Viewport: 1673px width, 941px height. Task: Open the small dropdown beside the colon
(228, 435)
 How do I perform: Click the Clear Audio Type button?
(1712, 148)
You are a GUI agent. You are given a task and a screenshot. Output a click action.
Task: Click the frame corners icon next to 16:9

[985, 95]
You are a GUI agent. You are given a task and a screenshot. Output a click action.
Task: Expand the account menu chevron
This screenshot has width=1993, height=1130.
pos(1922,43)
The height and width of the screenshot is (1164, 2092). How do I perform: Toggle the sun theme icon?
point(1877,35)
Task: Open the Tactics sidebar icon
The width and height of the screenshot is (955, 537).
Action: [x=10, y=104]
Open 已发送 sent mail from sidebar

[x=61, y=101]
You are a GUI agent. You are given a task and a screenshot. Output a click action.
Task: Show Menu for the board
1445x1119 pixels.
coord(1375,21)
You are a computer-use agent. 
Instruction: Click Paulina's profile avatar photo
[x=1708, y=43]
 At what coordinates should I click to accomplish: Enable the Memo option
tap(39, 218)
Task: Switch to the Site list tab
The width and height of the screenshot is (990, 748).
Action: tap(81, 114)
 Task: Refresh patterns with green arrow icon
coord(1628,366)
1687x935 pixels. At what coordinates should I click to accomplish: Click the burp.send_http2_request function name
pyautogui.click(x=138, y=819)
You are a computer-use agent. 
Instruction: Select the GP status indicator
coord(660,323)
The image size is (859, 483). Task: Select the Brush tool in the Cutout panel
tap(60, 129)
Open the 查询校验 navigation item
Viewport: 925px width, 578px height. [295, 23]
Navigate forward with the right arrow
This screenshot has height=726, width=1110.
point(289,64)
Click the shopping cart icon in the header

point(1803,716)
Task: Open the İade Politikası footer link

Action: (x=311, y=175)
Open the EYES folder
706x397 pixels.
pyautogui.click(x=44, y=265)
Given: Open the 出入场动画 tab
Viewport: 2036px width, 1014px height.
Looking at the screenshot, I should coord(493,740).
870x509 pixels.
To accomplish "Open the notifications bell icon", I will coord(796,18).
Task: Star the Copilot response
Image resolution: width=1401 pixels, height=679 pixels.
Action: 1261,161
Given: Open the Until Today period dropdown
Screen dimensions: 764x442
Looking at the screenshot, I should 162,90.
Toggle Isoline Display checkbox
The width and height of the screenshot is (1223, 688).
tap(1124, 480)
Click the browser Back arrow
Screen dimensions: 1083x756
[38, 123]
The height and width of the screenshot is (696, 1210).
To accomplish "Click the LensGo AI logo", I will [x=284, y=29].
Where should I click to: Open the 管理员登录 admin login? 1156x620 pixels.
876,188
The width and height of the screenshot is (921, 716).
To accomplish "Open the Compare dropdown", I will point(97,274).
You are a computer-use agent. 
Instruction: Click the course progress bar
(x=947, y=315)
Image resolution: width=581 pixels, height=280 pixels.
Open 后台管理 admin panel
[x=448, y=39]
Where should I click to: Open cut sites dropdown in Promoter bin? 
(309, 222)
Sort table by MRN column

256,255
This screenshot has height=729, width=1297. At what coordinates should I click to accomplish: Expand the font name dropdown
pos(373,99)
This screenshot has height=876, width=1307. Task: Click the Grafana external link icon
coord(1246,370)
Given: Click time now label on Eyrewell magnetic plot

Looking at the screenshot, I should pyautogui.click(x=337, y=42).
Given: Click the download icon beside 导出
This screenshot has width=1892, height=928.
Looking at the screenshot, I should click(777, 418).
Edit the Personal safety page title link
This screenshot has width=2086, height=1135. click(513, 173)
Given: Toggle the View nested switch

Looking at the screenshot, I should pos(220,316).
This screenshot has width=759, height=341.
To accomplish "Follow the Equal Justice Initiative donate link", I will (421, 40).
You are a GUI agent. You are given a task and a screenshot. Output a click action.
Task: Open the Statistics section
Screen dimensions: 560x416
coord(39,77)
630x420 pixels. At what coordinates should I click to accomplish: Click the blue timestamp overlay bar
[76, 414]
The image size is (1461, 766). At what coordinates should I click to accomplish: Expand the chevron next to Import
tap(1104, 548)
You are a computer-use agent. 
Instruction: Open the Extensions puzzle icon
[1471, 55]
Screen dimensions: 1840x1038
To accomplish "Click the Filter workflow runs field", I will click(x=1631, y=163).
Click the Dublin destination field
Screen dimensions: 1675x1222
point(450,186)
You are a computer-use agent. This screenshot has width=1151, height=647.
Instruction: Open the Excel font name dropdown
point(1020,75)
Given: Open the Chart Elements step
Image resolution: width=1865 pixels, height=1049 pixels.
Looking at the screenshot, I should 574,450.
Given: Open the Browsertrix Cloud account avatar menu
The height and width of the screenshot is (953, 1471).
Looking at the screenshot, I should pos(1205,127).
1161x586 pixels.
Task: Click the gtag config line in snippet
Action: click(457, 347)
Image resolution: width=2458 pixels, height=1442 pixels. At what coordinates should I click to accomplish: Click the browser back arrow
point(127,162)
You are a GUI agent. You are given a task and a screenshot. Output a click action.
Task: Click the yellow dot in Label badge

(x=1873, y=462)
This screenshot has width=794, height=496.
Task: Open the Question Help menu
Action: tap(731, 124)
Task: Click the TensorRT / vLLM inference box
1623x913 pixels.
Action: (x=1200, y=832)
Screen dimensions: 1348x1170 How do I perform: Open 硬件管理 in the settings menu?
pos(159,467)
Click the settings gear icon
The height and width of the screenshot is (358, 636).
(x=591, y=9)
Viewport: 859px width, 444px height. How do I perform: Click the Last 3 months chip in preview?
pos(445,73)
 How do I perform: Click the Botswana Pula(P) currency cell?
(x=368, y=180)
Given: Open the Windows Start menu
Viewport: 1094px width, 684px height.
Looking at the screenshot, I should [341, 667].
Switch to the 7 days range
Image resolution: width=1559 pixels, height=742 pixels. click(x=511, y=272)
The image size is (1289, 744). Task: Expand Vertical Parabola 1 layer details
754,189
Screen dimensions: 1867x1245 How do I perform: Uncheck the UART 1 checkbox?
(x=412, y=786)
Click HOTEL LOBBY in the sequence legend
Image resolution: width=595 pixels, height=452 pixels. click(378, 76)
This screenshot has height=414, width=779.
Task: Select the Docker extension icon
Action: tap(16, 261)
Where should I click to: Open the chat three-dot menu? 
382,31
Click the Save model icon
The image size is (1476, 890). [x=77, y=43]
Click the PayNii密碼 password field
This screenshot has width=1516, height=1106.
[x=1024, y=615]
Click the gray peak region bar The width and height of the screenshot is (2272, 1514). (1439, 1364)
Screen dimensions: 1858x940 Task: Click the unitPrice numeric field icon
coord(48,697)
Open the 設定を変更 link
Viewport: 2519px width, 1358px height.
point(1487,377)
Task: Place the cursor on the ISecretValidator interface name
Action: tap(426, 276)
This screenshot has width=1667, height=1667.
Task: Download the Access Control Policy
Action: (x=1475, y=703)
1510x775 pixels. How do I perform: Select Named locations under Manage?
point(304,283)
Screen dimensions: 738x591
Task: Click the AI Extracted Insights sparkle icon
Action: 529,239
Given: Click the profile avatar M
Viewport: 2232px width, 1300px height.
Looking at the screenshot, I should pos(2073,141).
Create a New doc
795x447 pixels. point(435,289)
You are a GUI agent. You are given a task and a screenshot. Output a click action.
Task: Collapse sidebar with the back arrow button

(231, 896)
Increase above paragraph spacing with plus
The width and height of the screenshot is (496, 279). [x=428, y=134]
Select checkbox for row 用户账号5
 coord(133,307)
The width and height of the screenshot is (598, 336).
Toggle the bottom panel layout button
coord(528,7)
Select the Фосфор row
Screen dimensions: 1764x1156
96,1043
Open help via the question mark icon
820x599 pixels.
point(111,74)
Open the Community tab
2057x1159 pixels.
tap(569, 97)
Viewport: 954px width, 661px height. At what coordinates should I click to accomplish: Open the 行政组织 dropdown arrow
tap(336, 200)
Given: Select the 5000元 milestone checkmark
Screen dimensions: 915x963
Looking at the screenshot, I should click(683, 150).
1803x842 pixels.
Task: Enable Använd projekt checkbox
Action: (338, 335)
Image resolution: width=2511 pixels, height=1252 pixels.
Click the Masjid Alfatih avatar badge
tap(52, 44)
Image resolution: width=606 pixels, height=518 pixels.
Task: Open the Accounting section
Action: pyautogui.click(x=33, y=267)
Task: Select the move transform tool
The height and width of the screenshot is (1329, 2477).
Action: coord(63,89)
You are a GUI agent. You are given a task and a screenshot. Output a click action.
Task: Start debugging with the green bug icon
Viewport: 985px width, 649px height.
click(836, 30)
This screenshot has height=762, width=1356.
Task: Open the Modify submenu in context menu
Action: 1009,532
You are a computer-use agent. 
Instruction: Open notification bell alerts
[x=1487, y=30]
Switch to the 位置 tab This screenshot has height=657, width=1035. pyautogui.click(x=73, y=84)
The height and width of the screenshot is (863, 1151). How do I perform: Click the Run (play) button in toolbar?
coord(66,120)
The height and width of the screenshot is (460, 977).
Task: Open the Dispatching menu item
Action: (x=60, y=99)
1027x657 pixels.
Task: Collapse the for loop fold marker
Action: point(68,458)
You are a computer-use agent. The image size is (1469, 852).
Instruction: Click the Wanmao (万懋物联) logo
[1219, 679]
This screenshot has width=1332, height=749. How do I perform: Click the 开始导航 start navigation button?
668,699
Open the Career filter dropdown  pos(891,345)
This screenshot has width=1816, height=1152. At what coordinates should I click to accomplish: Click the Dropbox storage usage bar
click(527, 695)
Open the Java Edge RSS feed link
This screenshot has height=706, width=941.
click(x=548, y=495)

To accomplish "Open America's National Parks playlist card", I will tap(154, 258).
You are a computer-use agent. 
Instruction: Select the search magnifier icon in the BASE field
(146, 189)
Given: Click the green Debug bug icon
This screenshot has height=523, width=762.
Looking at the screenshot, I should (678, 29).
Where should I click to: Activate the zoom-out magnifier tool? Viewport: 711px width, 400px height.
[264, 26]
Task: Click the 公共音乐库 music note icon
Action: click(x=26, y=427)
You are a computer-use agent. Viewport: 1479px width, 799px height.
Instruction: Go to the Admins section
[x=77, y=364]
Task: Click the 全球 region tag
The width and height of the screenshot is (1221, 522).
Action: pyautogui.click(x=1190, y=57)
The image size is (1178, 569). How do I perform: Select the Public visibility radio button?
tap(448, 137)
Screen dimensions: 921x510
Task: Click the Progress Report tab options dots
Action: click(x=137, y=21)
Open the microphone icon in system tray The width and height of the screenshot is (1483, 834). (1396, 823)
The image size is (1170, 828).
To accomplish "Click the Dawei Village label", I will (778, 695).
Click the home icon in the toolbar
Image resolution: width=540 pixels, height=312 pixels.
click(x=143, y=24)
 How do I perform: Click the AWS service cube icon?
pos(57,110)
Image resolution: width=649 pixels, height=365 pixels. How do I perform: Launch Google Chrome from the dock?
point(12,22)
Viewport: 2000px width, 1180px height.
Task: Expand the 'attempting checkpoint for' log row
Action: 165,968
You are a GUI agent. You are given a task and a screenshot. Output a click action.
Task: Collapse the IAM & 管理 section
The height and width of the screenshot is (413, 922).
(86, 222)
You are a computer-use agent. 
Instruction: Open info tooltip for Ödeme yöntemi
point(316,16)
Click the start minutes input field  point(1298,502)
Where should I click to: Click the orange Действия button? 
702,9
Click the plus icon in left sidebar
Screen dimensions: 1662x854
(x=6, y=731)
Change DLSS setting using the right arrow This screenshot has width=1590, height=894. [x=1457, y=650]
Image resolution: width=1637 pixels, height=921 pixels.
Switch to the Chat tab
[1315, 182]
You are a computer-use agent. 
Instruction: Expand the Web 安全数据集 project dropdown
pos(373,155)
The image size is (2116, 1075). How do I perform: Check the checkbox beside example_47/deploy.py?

──────────────────────────────

# Assignment
For the listing above, print only the lines starting at the line containing "You are a computer-use agent. The" and ending at the line containing "Open the Career", exactly, both included.

# Solution for this task
You are a computer-use agent. The image size is (1469, 852).
Instruction: Click the Wanmao (万懋物联) logo
[1219, 679]
This screenshot has width=1332, height=749. How do I perform: Click the 开始导航 start navigation button?
668,699
Open the Career filter dropdown  pos(891,345)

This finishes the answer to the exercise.